Aujourd’hui, pour la plupart des femmes, effectuer régulièrement dès 50 ans des mammographies pour dépister un éventuel cancer du sein représente un geste évident de prévention. L’espoir est toujours le même: un diagnostic précoce pour soigner la maladie à temps. De même que le message qui leur est délivré: le dépistage permet de sauver des vies et est recommandé par les experts.
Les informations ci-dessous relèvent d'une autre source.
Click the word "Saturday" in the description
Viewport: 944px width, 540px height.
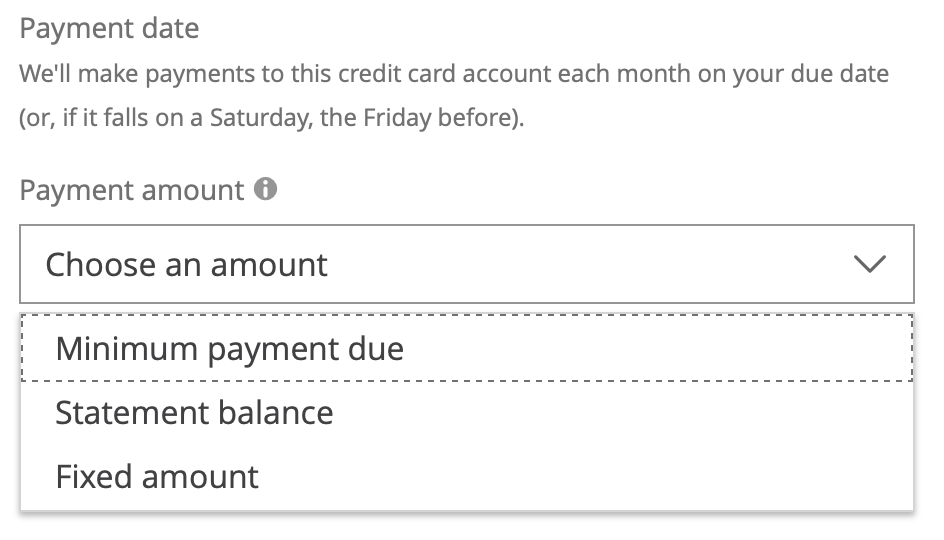[263, 119]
Mais le dépistage du cancer du sein représente aussi une affaire en or pour de nombreux acteurs: promoteurs, médecins, experts, intermédiaires, chercheurs, prestataires de services, industriels… Tous perdraient gros si les programmes cantonaux en cours étaient stoppés, comme l’ont récemment recommandé les experts indépendants du Swiss Medical Board.
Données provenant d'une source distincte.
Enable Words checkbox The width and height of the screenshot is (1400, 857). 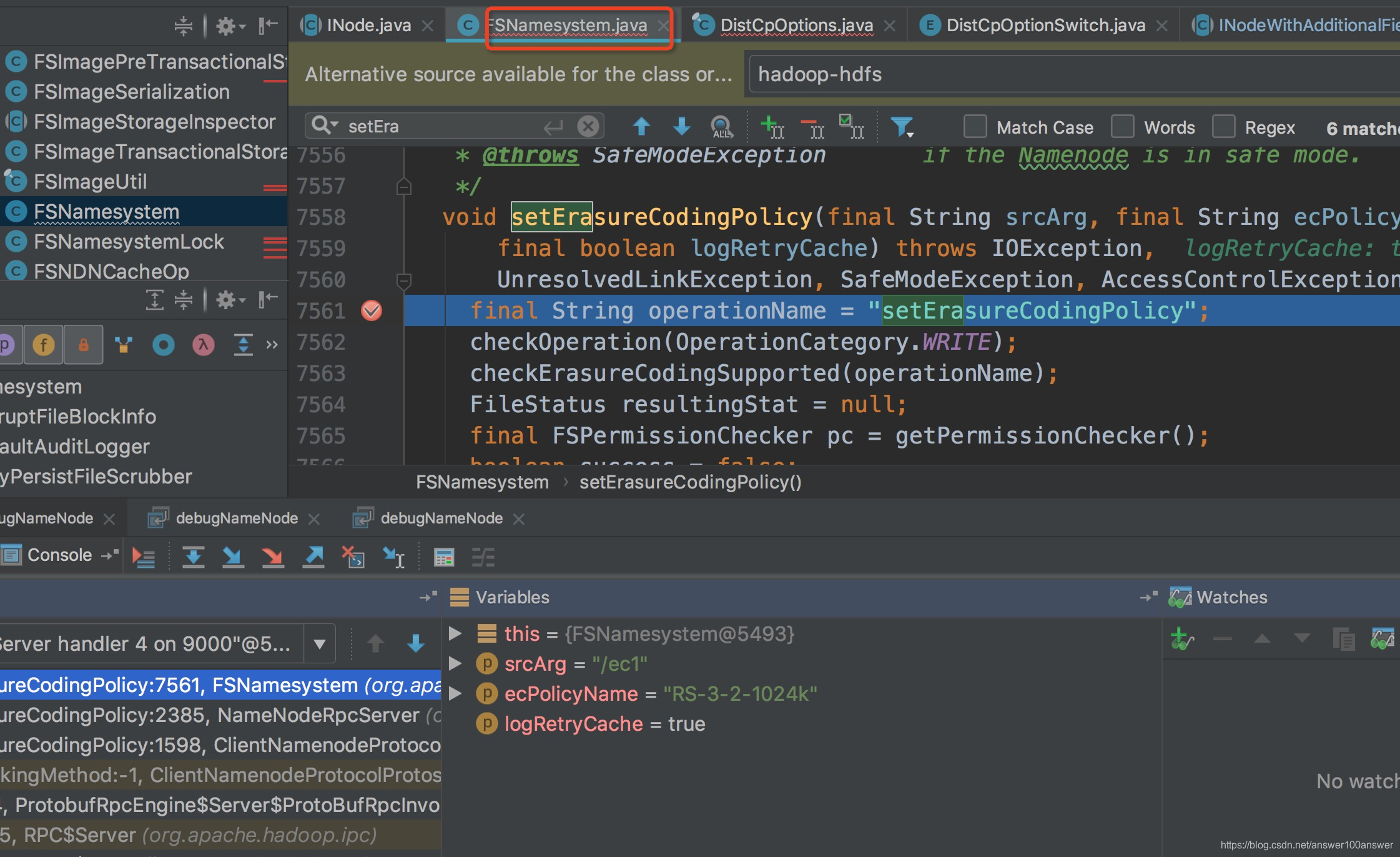pyautogui.click(x=1122, y=127)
Vantés comme des modèles de transparence, les programmes de dépistage sont en réalité perclus de conflits d’intérêts. Quant aux femmes que l’on invite à venir se faire dépister, elles sont sciemment tenues dans l’ignorance de ce qu’elles risquent. Et ignorent que cette mesure de santé publique repose sur des bases scientifiques douteuses.

Notre enquête s’articule en quatre volets: Le premier, intitulé «Les profiteurs du mammo-businness» se pencher sur les conflits d’intérêts et le manque de rigueur scientifique des experts qui défendent le dépistage organisé. Cet article est en libre accès à l’adresse: www.sept.info/les-profiteurs-du-mammo-business-14

Le second, intitulé «Un quart de siècle de désinformation» dévoile la face obscure de l’histoire du dépistage et ce qu’on a sciemment caché aux femmes.

Le troisième volet sera consacré au rôle des politiques et des médias, et le quatrième à l’influence de l’industrie.

L’auteure de ces articles se nomme Catherine Riva. Elle est journaliste indépendante, spécialisée dans les sujets de santé. Elle a notamment signé avec le Dr Jean-Pierre Spinosa un ouvrage d’investigation sur la vaccination anti-HPV (La piqûre de trop?, Xenia, 2010).